At the closing ceremony of the convention, the mayor—a bald and brutish sort, whom we will have reason to revisit later—thanked the attendees for their artistry, their ingenuity, and their dedication to the Party. “It is satisfying to discover that we are all in agreement,” he concluded. “In order to house our fellow comrades as quickly and economically as possible, we must, indeed, pursue bold new steps. So, let us not get bogged down with elaborate designs or bow to aesthetic vanities.

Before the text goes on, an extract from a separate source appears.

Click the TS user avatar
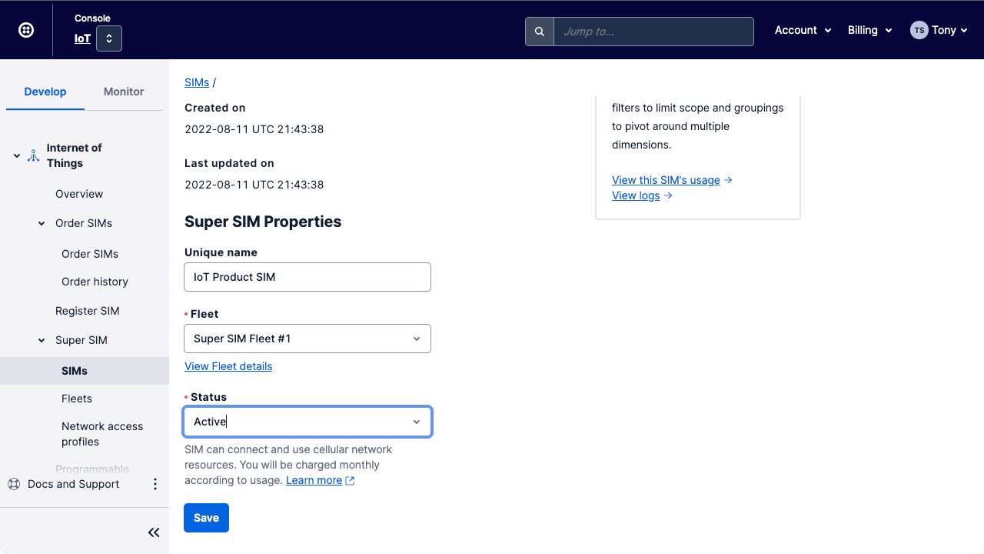919,30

Let us apply ourselves instead to a universal ideal that is fitting for our times.”
Thus was born the golden age of the prefabricated, cement-walled, five-story apartment building—and the four-hundred-square-foot living spaces with ready access to communal bathrooms boasting four-foot tubs (after all, who has time to lie down in a bath when your neighbors are knocking at the door).
So ingenious was the design of these new apartment buildings, so intuitive their architecture, they could be built from a single page of specifications—regardless of which way the page was oriented! Within six months, thousands of them had sprung up on the outskirts of Moscow, like mushrooms after a rain. And so systematic was their realization, you could mistakenly enter any apartment on your block and feel immediately at home.
*The making of candles; the sealing of letters; the sculpting of maquettes; the polishing of parquet; the removal of hair; the shaping of moustaches!
*The studious reader will recall that upon Stalin’s death there were eight men of eminence at the pinnacle of the Party. Where were the other two at the time of this dinner? Lazar Kaganovich, a fine old Stalinist in the iron-fisted mold, had been sent on an administrative mission to Ukraine. Within a few years, he would be presiding over a potassium factory a thousand miles from Moscow. But at least he fared better than Lavrentiy Beria. The former head of the secret police, who many Western observers thought well positioned to inherit the throne when Stalin died, instead was decorated by the Party with a pistol shot to the head. And then there were six.